───── TEXT UNDER STUDY
The doctor tells Mr. Carlson, Cathy, and Bryon that M&M will be somewhat mentally damaged forever. Mr. Carlson tells Bryon that he is so appreciative of everything that he has done for them. He also wants Cathy to be home for her mother to hear the news, and Bryon takes her back. After dropping off Cathy, Bryon goes back home, drained. He decides to smoke a cigarette, and looks for Mark’s spare pack. In doing so, he finds a cylinder of pills hidden under Mark’s mattress. He realizes that Mark has been pushing drugs for his steady income, and selling these to kids not unlike M&M—which is why Mark knew all about the hippie house. Thinking about all of the misery going on around him—and Mark and his drugs largely being the cause of it all—Bryon suddenly becomes calm and calls the cops. Mark comes back before the cops do, and realizes what Bryon has done. He cannot believe it, and asks Bryon why he is doing this to him. The cops come and take Mark away.
This chapter contains the climax of the book—at least the emotional climax, after the discovery of M&M in his battered state—that is, Bryon calling the cops on Mark. Before leaving the hospital, Bryon is affected by how Mr. Carlson calls him “son,” and how “that was the first time any man had ever called me ‘son’ without making me mad” (pg. 143). This line is startling because it points to something that has been missing throughout the story, generally: the lack of father-son relationships. Mark and Bryon live with their single mother, who is not even very involved in their lives. Mr. Carlson and M&M don’t have much of a relationship, unless it is the father scolding his son. The relationships between brothers are much more highlighted than are ones between parents—particularly fathers—and their sons.
──────────
WORK INSTRUCTION 1:
Retype the portion of the chapter summary starting at "This chapter contains" and ending at "fathers—and their sons.".
WORK INSTRUCTION 2:
Summarize the chapter summary in two sentences.
WORK INSTRUCTION 3:
Proceed with the chapter summary from the point where it stops.
The rows after this point come from a different source.
───── DATA FOR REVIEW
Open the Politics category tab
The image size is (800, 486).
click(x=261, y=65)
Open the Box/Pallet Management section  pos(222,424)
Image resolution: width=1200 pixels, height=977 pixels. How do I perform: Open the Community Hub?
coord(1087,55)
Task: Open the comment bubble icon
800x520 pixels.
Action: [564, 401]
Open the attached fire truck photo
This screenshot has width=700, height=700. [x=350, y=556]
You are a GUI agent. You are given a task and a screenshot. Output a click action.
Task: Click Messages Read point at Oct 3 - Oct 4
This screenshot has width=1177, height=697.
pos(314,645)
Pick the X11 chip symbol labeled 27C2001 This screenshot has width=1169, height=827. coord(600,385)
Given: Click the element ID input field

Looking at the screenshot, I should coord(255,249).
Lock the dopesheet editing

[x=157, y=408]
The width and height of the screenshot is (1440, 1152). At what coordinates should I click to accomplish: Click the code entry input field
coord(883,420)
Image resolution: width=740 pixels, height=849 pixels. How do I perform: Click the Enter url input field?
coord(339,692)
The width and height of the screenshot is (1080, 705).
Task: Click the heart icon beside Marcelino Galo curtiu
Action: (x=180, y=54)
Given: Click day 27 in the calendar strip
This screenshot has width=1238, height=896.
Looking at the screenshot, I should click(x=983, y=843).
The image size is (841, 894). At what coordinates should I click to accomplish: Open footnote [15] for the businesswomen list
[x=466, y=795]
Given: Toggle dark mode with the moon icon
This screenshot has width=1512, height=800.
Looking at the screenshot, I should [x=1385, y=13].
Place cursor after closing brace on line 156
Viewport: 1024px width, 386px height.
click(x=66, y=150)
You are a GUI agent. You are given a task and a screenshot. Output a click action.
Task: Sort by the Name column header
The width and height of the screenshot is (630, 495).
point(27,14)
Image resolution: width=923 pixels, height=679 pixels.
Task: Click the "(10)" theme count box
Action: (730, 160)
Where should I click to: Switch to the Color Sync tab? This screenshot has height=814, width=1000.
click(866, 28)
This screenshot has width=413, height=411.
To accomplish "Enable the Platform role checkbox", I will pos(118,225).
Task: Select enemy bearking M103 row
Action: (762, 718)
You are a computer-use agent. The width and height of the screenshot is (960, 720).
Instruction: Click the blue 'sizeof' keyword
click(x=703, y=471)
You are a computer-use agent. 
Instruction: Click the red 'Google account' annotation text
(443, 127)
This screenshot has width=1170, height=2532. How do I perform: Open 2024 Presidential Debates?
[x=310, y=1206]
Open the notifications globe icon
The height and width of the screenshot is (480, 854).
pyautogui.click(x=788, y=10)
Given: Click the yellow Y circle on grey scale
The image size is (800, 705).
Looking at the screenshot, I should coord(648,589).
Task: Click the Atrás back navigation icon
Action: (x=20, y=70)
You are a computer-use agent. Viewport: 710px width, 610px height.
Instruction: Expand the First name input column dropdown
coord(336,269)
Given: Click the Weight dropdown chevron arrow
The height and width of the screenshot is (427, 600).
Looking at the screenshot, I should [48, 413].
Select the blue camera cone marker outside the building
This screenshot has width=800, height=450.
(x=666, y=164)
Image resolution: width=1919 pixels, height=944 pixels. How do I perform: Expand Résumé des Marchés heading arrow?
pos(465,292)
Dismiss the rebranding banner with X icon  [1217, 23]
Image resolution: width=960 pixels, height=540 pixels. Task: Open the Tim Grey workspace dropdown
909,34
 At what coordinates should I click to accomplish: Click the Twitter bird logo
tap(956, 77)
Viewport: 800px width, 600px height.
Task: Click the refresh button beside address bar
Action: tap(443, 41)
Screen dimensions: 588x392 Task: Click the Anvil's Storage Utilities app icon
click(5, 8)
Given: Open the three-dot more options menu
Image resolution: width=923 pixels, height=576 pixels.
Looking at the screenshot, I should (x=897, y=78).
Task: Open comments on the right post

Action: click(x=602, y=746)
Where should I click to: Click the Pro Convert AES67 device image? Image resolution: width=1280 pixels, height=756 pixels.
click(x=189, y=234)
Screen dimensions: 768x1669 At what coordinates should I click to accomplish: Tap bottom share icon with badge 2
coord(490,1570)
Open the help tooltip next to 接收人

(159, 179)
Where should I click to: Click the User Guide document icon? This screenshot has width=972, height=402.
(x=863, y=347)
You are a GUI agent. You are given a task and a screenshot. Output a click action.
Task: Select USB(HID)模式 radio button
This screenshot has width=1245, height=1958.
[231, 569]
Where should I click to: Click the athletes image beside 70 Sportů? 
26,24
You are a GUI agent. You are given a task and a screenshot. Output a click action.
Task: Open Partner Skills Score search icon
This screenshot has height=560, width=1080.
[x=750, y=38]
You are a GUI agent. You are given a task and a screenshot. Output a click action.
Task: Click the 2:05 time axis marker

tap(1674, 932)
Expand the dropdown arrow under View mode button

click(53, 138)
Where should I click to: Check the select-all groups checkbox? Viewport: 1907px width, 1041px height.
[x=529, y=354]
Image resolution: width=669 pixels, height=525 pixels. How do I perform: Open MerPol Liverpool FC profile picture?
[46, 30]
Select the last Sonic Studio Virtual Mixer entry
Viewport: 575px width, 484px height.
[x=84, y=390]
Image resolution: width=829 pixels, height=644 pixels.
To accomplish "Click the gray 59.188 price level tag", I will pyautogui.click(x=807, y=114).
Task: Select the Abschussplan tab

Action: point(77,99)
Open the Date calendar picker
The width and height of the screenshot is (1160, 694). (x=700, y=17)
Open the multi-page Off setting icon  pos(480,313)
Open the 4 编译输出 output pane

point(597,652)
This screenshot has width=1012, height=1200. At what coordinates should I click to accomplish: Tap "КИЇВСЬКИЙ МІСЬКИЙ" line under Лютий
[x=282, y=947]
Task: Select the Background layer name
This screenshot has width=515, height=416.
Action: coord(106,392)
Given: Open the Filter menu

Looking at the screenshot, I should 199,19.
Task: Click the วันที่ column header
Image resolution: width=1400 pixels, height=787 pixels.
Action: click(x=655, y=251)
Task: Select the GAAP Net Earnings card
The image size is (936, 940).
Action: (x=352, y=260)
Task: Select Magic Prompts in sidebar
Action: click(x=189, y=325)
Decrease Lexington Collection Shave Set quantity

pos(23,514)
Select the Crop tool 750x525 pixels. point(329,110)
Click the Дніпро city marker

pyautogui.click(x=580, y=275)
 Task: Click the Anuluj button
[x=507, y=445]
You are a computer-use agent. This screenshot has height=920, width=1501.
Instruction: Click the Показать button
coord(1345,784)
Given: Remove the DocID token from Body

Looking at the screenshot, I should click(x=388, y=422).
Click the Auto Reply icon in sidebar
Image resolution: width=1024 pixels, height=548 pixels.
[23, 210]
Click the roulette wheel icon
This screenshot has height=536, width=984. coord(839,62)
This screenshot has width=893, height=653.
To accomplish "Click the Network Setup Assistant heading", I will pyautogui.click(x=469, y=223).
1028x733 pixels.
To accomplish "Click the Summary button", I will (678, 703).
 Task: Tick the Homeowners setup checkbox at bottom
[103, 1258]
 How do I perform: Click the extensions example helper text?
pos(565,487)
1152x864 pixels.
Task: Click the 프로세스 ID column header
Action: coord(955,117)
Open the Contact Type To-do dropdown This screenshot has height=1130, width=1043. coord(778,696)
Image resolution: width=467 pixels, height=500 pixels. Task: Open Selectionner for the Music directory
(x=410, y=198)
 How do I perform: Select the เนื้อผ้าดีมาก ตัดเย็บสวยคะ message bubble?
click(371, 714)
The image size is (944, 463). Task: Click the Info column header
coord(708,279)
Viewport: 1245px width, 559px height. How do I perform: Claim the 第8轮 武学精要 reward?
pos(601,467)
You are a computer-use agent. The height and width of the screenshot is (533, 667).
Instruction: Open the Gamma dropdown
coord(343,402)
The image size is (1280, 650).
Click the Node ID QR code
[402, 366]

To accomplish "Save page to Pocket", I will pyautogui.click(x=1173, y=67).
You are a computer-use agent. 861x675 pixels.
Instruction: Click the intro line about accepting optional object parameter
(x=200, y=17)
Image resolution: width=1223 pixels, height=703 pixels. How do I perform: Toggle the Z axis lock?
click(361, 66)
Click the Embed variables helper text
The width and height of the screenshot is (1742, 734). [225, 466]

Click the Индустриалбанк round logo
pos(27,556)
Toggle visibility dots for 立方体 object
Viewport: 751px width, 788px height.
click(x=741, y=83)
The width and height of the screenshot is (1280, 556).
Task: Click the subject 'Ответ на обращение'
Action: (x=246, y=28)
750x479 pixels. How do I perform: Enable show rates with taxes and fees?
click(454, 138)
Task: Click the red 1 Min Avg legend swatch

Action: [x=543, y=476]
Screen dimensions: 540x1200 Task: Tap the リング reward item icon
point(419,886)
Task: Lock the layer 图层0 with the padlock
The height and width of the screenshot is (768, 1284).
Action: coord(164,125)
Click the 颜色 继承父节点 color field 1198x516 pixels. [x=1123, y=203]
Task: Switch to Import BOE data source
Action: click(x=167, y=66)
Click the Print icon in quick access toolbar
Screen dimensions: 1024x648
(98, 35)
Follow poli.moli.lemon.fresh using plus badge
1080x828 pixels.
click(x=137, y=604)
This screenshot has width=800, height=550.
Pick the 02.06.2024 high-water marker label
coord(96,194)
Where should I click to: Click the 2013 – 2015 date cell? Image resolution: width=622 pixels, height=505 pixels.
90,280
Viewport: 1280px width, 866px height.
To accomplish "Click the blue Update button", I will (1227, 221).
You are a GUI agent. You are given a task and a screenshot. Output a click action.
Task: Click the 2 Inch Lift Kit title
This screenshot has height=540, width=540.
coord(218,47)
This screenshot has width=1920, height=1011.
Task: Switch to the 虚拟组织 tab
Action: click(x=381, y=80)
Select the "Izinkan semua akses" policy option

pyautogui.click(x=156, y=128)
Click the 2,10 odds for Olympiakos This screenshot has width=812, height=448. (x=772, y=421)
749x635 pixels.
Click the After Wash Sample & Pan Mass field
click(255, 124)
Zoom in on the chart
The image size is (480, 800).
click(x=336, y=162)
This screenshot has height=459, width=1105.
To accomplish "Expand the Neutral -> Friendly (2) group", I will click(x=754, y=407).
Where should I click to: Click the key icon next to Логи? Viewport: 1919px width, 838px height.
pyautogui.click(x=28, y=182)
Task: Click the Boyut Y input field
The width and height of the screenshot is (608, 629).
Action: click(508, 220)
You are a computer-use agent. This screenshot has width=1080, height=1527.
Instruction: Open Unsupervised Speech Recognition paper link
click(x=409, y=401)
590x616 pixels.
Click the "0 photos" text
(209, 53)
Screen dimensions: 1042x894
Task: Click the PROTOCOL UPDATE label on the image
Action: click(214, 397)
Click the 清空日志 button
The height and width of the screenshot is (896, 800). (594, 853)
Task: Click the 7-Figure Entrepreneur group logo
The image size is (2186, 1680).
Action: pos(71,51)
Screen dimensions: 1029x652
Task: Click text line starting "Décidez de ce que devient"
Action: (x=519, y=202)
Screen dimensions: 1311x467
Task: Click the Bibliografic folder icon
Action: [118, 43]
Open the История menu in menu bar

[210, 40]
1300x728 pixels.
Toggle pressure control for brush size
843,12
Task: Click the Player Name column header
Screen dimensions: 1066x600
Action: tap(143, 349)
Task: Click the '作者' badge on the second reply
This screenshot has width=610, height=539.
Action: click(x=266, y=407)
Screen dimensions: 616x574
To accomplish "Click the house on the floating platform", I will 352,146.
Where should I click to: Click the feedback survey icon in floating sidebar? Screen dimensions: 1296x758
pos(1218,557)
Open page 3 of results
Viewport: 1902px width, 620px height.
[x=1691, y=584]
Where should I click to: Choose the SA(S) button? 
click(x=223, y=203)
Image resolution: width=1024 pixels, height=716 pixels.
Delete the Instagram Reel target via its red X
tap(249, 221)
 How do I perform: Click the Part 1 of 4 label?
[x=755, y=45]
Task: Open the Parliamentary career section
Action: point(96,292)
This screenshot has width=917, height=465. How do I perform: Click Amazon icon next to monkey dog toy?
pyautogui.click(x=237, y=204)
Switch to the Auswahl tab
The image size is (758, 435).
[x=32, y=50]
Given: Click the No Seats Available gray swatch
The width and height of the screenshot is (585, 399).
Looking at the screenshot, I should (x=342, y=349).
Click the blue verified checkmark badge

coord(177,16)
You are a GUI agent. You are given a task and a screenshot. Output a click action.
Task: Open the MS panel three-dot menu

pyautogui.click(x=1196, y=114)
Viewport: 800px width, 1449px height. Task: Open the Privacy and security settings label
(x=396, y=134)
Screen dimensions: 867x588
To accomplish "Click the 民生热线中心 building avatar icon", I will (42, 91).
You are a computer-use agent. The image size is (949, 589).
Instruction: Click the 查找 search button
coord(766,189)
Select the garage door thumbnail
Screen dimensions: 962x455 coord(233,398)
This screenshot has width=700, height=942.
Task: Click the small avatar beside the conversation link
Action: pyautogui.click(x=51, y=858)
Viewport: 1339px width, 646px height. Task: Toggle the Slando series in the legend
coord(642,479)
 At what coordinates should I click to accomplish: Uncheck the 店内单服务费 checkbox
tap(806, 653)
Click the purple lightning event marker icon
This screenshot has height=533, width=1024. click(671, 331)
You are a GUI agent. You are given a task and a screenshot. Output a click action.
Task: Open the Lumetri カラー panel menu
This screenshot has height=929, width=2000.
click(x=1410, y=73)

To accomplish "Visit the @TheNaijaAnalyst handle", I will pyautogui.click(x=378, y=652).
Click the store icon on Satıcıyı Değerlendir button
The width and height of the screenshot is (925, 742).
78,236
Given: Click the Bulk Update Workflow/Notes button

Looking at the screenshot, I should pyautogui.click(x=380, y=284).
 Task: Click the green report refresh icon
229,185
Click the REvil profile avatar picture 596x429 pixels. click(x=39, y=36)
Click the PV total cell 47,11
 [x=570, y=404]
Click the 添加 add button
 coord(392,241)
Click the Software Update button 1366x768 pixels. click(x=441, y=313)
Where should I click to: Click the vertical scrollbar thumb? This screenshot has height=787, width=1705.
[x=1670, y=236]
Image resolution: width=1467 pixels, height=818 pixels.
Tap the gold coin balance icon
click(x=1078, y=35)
──────────
EXPECTED ANSWER 1:
This chapter contains the climax of the book—at least the emotional climax, after the discovery of M&M in his battered state—that is, Bryon calling the cops on Mark. Before leaving the hospital, Bryon is affected by how Mr. Carlson calls him “son,” and how “that was the first time any man had ever called me ‘son’ without making me mad” (pg. 143). This line is startling because it points to something that has been missing throughout the story, generally: the lack of father-son relationships. Mark and Bryon live with their single mother, who is not even very involved in their lives. Mr. Carlson and M&M don’t have much of a relationship, unless it is the father scolding his son. The relationships between brothers are much more highlighted than are ones between parents—particularly fathers—and their sons.

EXPECTED ANSWER 2:
After learning that M&M will be somewhat mentally damaged forever, Bryon finds pills under Mark's mattress, realizes Mark has been selling drugs to kids, and calls the cops, who take Mark away. This chapter holds the book's emotional climax, and Mr. Carlson calling Bryon "son" points to the general lack of father-son relationships in the story.

EXPECTED ANSWER 3:
It also becomes easier for Bryon to tell Cathy that he loves her—this is again seen in a very dire situation when Cathy is again crying. After getting back to his room, Bryon realizes how weary he is, and notes, “Nothing can wear you out like caring about people” (pg. 144). This has been the largest burden underscoring Bryon’s emotional growing pains—this desire to become and yet aversion to becoming more and more emotionally vulnerable. When Mark comes back and tries to explain the situation to Bryon, using persuasive words, that is, tries to justify himself, Bryon realizes that he needs to cut through to the truth, because words can so often mask the truth. When the cops come, Bryon ironically notes that the cops inform “Mark of his right to remain silent, and he did” (pg. 148).